What’s it like to advocate for a child in foster care during a pandemic? According to CASA James Curtis, what an advocate does hasn’t changed as much as how they do it. Below is a summary of a recent chat with James.
Q. How has the pandemic changed your CASA advocacy?
A. Honestly, not a lot. I’m still staying in great contact with my CASA child as well as submitting court reports and observations. The biggest change is that court and DHS meetings have moved to the Zoom platform. This can be a little bit of a challenge to make sure all of the parties (attorneys, DHS, parents, etc.) have access and enough bandwidth to fully participate. But, it seems everyone is finding a way to make it work.
Q. How has your CASA child been impacted by all of these changes?
A. He’s done surprisingly well. He struggles a bit in a traditional school setting, so working with a patient foster parent at home has been good for him. The hardest part is that he hasn’t been able to physically see his parent. They had been separated for months prior to COVID-19, and due to social distancing, this separation continues. It’s been really difficult and sad for him.
Q. Can you imagine any opportunities or possible challenges that may come from the integration of technology in future cases?

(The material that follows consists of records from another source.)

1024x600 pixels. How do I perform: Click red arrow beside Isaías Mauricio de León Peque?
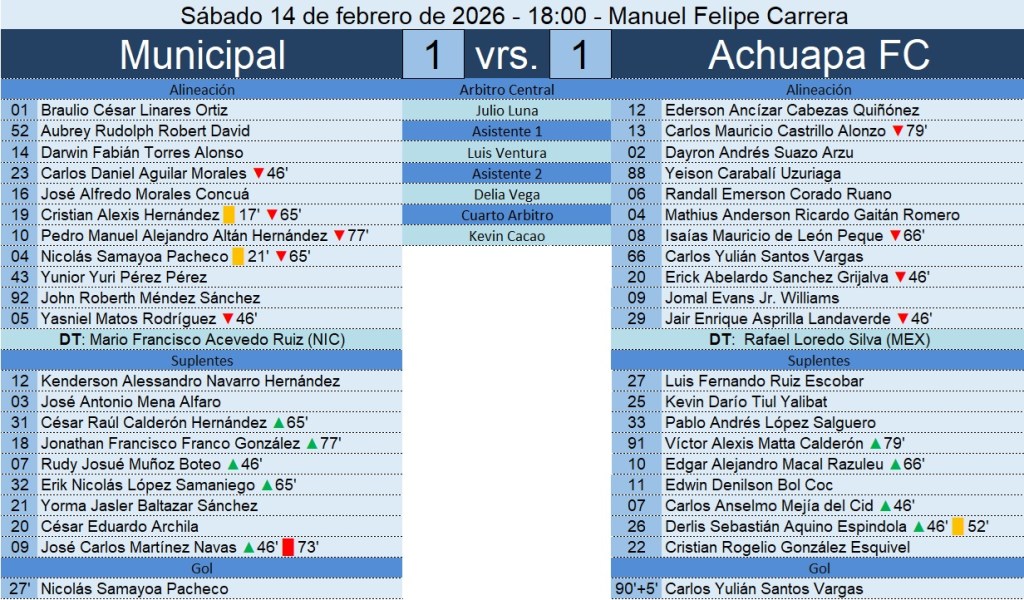click(895, 236)
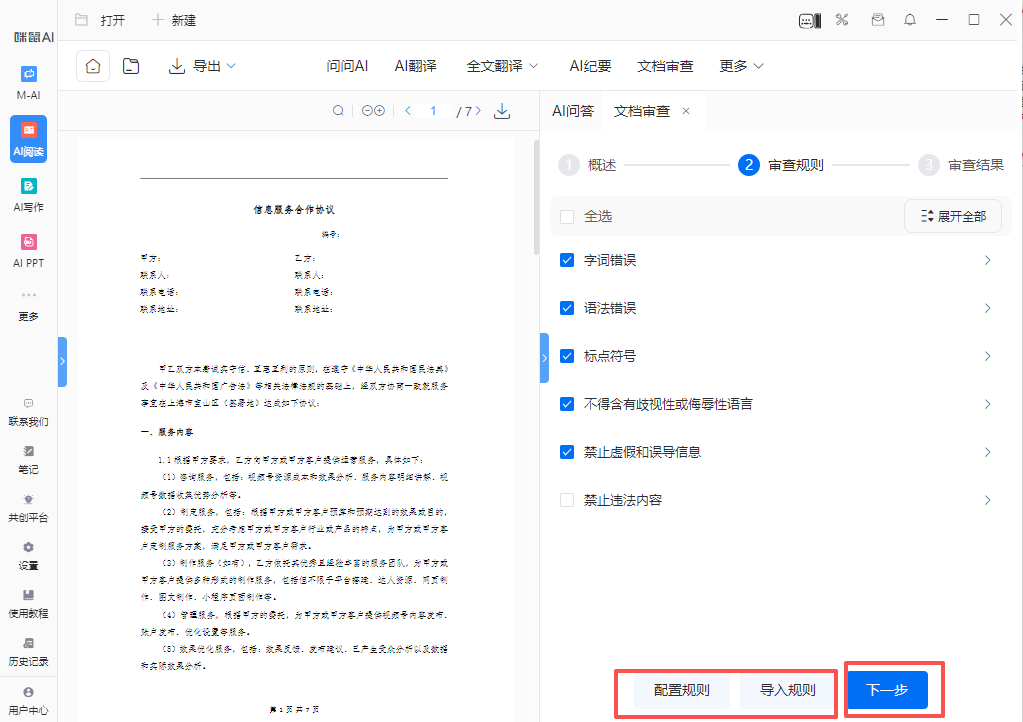Open the AI PPT sidebar tool
Image resolution: width=1023 pixels, height=722 pixels.
click(x=29, y=249)
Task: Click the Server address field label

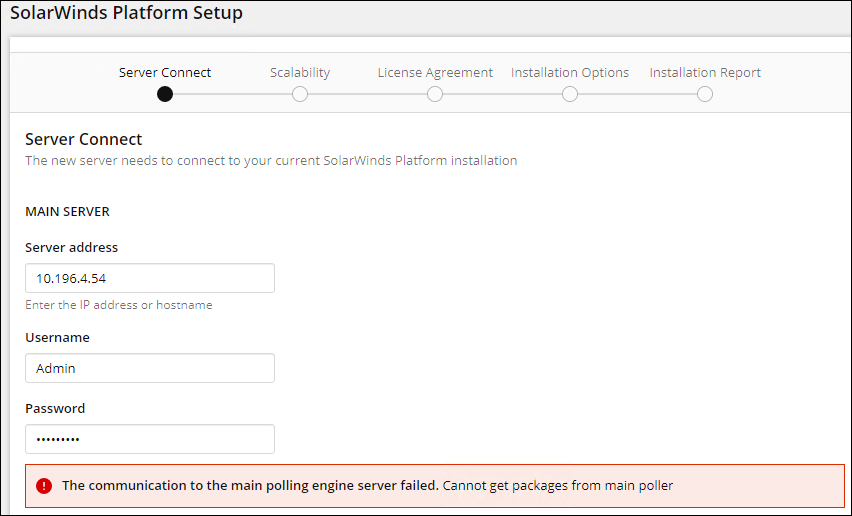Action: [71, 247]
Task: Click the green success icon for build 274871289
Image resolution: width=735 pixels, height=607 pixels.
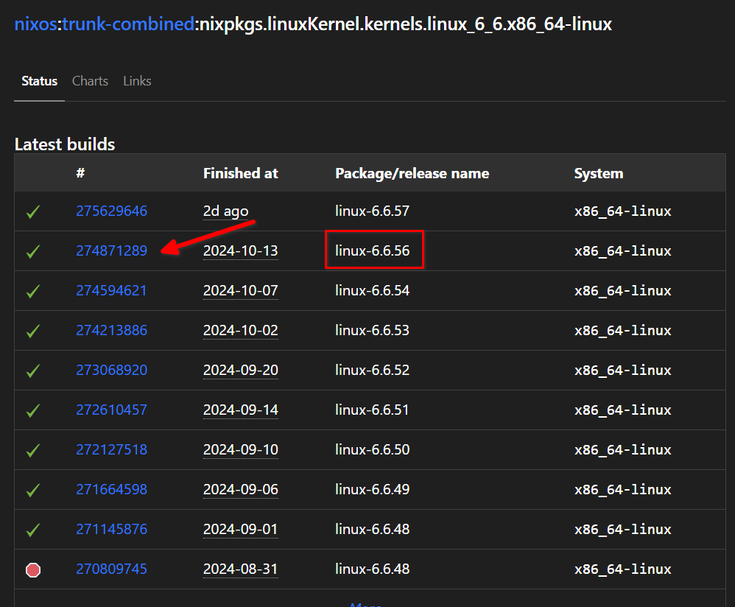Action: coord(33,252)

A. I can definitely see the benefit of using video conferencing to allow more parties of the case to participate in mid-day meetings and hearings. My biggest worry would be that, for convenience, there would be a desire to substitute in-person parent or sibling visits with virtual ones. There’s no substitute for a hug.
Q. Do you feel your overall purpose or focus has changed during this pandemic?
A. No. I volunteer because I believe we can change the trajectory of a child’s life if we are able to intervene at the right time. This is as critical now as it was a few months ago.